TASK TO COMPLETE:
From the first line of the records through the line containing "Бальзам для сухих", retype every line exactly and nothing else.

DATA TO EXAMINE:
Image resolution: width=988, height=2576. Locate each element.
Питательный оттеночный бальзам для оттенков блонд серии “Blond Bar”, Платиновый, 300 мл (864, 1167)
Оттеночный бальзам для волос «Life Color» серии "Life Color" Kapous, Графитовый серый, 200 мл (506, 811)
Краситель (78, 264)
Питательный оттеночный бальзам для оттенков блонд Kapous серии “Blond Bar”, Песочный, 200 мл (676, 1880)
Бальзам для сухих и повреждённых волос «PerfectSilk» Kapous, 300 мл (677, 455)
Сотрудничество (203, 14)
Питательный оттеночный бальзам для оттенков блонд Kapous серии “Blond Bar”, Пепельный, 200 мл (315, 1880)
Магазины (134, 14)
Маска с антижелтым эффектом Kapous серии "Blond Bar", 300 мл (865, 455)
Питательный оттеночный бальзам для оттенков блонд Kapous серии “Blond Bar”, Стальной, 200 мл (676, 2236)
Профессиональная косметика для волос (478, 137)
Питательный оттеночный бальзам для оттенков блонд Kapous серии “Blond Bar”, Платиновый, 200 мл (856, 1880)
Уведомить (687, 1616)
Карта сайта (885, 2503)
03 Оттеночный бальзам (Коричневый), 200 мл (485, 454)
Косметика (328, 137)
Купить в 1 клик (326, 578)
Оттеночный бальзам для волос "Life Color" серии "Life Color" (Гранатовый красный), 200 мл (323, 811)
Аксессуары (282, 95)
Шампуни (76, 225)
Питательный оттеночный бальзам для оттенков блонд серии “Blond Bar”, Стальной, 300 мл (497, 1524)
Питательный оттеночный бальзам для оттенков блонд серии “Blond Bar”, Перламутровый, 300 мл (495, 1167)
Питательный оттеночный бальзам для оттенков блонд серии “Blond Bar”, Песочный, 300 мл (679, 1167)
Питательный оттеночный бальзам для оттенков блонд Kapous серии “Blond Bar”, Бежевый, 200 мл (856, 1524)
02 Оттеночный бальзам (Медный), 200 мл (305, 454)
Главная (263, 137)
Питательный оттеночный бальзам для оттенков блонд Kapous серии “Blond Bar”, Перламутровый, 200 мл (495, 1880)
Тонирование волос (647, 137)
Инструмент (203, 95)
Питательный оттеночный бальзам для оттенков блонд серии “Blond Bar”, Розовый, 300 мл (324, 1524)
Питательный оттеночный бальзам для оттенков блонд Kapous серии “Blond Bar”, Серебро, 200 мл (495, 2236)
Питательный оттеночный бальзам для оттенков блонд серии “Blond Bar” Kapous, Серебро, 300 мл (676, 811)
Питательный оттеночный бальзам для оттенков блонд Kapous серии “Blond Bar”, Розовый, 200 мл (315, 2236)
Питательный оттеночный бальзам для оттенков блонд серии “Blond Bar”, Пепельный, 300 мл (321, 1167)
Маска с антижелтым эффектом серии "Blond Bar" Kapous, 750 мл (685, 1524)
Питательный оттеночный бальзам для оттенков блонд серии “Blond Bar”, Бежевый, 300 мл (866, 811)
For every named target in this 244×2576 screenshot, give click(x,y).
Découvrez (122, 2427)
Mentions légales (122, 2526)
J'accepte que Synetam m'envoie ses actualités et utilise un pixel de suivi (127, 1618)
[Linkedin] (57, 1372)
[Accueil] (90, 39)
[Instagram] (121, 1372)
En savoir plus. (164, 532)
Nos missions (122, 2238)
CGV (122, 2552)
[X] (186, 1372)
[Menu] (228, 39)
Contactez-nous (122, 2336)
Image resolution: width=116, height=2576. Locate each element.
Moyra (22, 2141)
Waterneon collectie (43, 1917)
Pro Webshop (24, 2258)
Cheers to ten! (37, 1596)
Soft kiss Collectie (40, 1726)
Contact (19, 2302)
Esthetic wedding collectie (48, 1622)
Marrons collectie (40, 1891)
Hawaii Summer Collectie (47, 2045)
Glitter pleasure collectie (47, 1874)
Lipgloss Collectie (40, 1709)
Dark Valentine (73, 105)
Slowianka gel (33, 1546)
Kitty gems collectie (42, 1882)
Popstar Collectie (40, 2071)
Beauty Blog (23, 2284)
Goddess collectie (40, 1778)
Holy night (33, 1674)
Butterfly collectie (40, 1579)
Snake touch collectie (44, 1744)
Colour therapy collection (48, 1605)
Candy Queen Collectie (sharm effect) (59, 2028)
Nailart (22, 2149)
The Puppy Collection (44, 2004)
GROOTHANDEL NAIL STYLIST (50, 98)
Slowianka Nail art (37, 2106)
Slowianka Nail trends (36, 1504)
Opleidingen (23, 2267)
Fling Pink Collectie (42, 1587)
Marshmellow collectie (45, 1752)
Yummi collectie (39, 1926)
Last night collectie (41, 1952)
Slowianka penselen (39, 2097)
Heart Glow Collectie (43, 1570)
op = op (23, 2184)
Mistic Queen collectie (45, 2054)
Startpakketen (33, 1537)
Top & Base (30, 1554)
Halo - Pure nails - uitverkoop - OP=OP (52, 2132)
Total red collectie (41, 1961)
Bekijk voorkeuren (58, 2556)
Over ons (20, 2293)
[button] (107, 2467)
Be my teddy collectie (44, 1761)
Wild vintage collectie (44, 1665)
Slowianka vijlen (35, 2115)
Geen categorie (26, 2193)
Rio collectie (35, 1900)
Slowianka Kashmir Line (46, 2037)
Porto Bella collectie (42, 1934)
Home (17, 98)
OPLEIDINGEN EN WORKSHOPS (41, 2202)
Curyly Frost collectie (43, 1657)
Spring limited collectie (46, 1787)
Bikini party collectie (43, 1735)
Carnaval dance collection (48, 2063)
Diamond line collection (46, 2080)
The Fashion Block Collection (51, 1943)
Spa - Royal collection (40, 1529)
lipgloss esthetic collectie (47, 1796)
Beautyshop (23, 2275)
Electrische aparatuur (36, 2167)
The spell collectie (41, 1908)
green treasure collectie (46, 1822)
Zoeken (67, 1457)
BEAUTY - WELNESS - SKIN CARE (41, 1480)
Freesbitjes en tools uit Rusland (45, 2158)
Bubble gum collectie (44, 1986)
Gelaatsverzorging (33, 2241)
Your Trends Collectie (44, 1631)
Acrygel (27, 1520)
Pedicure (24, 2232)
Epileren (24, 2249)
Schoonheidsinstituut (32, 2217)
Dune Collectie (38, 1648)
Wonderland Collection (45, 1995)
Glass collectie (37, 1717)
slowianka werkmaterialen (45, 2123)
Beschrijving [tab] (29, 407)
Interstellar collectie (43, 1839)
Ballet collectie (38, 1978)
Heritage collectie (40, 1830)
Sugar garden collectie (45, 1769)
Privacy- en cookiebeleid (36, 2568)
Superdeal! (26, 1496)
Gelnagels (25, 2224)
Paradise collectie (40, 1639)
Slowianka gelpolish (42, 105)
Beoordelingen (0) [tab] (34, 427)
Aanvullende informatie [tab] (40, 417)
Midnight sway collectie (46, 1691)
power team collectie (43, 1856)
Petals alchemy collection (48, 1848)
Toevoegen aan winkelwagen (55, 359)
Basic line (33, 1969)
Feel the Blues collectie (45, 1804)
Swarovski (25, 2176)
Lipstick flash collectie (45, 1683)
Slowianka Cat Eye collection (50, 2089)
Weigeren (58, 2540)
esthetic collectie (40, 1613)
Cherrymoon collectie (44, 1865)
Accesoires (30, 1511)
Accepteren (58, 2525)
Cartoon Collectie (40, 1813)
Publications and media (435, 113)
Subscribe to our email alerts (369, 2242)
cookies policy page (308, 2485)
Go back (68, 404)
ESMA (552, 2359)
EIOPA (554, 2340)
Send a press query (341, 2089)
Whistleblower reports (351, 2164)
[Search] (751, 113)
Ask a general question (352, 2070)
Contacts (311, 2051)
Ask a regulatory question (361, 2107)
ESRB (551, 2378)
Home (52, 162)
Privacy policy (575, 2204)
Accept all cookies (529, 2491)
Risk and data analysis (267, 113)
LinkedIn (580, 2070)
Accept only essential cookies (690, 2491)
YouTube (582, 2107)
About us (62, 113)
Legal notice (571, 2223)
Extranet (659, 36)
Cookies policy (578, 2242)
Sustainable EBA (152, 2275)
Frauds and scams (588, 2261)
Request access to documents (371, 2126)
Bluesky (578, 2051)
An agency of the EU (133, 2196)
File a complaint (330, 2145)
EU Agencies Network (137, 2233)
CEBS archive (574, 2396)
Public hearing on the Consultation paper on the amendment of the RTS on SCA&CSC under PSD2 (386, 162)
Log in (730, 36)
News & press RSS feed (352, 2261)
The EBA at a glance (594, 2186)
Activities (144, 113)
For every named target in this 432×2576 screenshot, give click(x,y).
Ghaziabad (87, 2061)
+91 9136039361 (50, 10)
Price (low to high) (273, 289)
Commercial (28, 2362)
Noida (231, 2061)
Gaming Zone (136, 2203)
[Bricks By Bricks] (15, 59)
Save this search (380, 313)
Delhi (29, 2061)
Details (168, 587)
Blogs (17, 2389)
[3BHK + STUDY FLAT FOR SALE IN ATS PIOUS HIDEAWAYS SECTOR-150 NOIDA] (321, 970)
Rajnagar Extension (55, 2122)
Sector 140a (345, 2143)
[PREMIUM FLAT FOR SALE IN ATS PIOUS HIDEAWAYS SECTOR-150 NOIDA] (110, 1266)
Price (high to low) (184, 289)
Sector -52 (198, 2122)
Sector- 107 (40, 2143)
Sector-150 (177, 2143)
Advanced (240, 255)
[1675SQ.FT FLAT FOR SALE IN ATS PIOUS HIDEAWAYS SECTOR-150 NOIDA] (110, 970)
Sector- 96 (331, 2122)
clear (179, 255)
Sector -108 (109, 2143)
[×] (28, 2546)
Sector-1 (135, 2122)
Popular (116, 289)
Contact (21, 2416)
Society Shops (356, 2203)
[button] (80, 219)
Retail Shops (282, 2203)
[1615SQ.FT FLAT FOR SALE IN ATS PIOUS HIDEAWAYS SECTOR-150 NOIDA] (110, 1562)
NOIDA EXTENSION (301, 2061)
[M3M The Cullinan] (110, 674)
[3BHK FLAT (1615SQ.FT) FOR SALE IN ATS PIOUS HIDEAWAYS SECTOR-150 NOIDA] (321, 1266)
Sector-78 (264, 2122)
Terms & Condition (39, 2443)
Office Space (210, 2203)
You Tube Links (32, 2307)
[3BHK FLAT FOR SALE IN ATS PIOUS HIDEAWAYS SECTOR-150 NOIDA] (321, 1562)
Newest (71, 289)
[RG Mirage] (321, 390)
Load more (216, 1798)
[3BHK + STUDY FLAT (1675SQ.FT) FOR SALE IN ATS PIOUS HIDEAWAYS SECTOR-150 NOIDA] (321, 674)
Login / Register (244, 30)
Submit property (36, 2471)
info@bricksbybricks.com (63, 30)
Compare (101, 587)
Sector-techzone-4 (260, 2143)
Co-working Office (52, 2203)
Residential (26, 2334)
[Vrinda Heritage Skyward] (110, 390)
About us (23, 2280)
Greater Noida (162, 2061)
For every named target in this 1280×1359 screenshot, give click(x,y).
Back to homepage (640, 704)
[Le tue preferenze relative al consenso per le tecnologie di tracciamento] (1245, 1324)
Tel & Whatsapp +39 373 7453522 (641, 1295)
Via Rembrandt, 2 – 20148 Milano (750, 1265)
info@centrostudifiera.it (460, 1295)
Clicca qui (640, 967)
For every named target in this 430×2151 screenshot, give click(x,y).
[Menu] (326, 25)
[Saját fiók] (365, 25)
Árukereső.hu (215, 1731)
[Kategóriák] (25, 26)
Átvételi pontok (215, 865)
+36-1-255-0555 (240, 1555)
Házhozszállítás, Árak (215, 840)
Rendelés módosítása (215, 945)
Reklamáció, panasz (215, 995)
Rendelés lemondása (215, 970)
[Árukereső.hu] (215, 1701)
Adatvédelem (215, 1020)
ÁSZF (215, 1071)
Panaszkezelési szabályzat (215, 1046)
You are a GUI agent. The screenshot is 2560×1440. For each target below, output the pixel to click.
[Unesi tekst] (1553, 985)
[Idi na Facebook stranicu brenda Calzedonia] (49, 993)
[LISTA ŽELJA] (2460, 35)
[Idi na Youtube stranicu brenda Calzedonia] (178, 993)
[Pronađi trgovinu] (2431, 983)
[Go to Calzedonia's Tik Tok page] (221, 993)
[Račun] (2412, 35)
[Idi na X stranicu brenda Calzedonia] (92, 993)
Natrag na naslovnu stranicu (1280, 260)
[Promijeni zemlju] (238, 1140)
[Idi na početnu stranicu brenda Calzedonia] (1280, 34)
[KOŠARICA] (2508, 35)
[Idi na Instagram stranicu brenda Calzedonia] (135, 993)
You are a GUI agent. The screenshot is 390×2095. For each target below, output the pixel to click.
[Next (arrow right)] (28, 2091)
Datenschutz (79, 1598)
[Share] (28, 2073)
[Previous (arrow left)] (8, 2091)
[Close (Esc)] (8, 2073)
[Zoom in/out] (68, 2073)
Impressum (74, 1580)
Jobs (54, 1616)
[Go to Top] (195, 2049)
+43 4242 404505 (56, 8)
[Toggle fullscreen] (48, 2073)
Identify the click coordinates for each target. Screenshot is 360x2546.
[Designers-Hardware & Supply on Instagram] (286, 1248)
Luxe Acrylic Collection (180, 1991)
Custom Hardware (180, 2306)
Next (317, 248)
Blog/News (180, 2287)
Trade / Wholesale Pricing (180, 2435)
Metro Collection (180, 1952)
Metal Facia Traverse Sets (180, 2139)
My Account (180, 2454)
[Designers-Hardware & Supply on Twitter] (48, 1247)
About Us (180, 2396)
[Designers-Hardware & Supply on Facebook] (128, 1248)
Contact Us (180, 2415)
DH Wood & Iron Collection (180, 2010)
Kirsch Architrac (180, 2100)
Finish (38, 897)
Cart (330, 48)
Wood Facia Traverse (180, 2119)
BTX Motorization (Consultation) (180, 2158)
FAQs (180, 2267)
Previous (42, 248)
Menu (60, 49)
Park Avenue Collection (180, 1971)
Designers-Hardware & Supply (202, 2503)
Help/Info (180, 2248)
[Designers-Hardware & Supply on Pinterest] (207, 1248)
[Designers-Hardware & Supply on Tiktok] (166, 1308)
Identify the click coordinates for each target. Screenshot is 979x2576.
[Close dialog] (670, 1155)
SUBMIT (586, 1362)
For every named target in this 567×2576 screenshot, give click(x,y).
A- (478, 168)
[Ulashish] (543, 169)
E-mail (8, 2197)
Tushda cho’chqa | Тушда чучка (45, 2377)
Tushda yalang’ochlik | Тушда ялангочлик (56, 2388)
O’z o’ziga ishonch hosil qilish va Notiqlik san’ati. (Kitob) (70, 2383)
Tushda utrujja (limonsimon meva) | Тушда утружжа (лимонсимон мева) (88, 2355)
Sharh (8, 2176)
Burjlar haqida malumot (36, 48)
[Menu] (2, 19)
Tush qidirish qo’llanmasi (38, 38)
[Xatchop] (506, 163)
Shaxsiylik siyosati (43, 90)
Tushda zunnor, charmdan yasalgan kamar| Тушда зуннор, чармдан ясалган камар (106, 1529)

TASK RESPONSE:
Image resolution: width=988, height=2576. Locate each element.
Питательный оттеночный бальзам для оттенков блонд серии “Blond Bar”, Платиновый, 300 мл (864, 1167)
Оттеночный бальзам для волос «Life Color» серии "Life Color" Kapous, Графитовый серый, 200 мл (506, 811)
Краситель (78, 264)
Питательный оттеночный бальзам для оттенков блонд Kapous серии “Blond Bar”, Песочный, 200 мл (676, 1880)
Бальзам для сухих и повреждённых волос «PerfectSilk» Kapous, 300 мл (677, 455)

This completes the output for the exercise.